"Jolly Banker": Woody Guthrie on the Financial Crisis of Yesteryear and Today
DOI:
https://doi.org/10.5420/wga.0.76Keywords:
Woody Guthrie, “Jolly Banker”, Wilco, Wall Street, Depression, Recession, financial crisisAbstract
On March 22, 1940, during the course of an epic recording session with Alan Lomax for the Library of Congress, Woody Guthrie drifted into a tune he referred to as “I’m a Jolly Banker” or, alternatively, “The Banker’s Lament.” But the former title best suits the song, for the financier who appears in it expresses no mourning, sorrow, or regret.
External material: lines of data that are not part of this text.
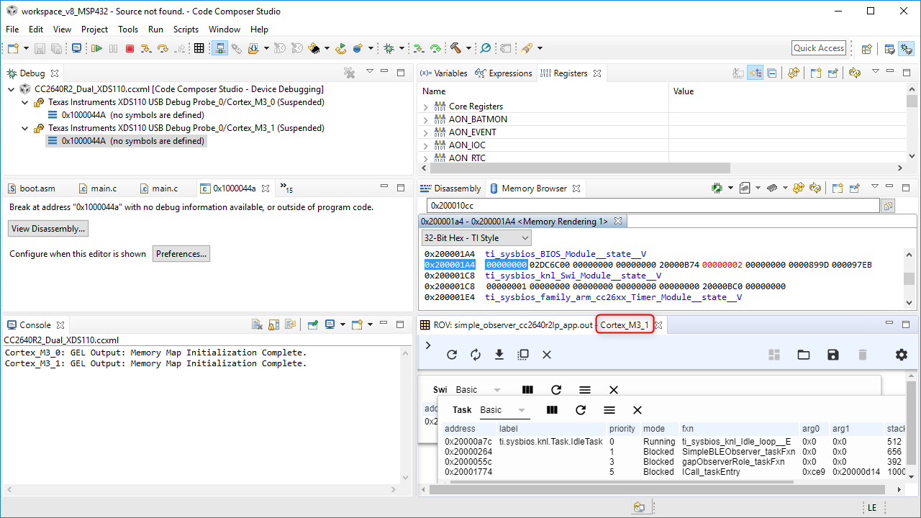Viewport: 921px width, 518px height.
Task: Click the Step Return icon
Action: [x=179, y=47]
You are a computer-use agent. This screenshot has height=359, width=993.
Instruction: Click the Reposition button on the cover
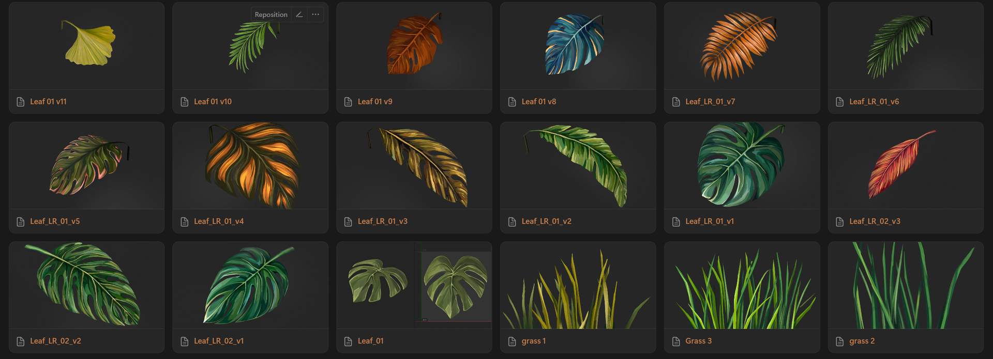(271, 14)
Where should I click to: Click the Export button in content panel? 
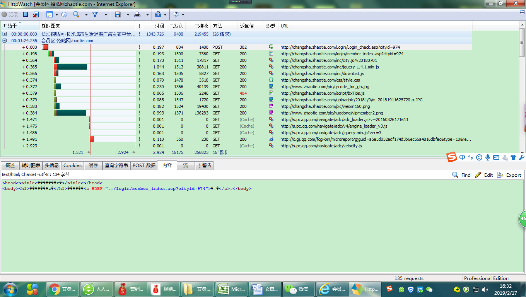(509, 175)
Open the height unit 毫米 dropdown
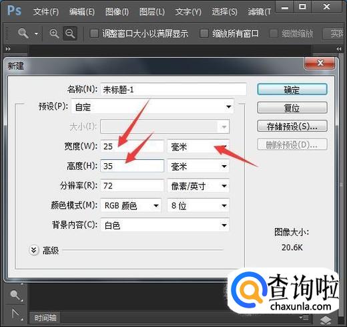 (198, 166)
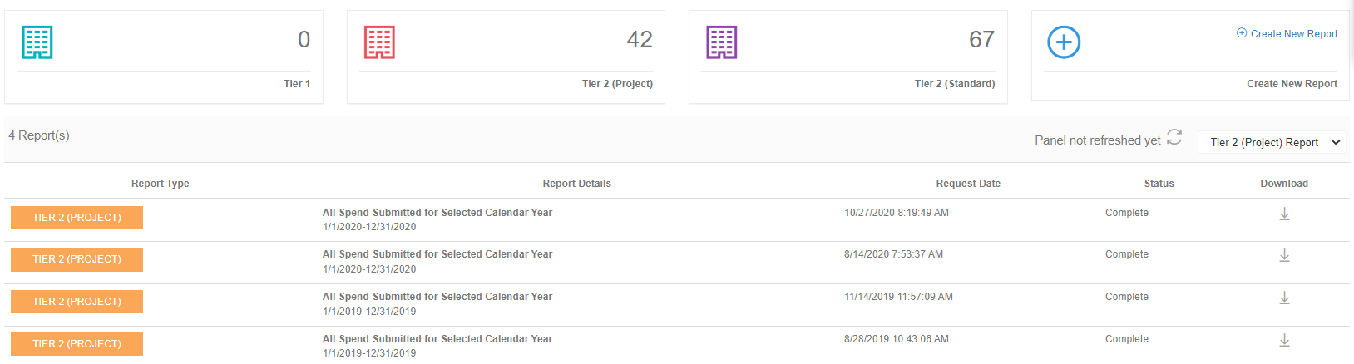Click the bold Create New Report card label

(1292, 84)
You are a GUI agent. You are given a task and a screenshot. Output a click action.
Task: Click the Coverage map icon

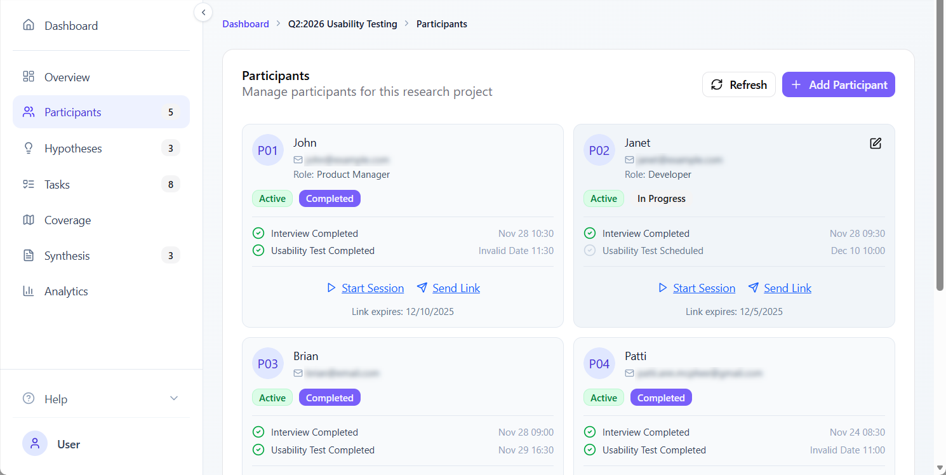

Instead, along with the jaunty tune to which the song is set, the narrator exudes gaiety, cheerfulness, and merriment, all while engaging in the kind of fiscal shenanigans endemic of the era of the Great Depression and, more currently, of our own Great Recession. Guthrie turns the exuberant main character into a parasite, one leeching out the very lifeblood of his debtors at a time when they are most vulnerable, crushed by the twin realities of environmental and economic devastation. In 2009, members of the band Wilco took up Guthrie’s “Jolly Banker,” finding new meaning in the song written seventy years ago, giving it new life in the context of our own struggles — thus explicitly connecting the past struggles with financial wrongdoings to our own current ones. For the bankers, their actions, and their allies needed to be pilloried again, just as they did in Guthrie’s lifetime.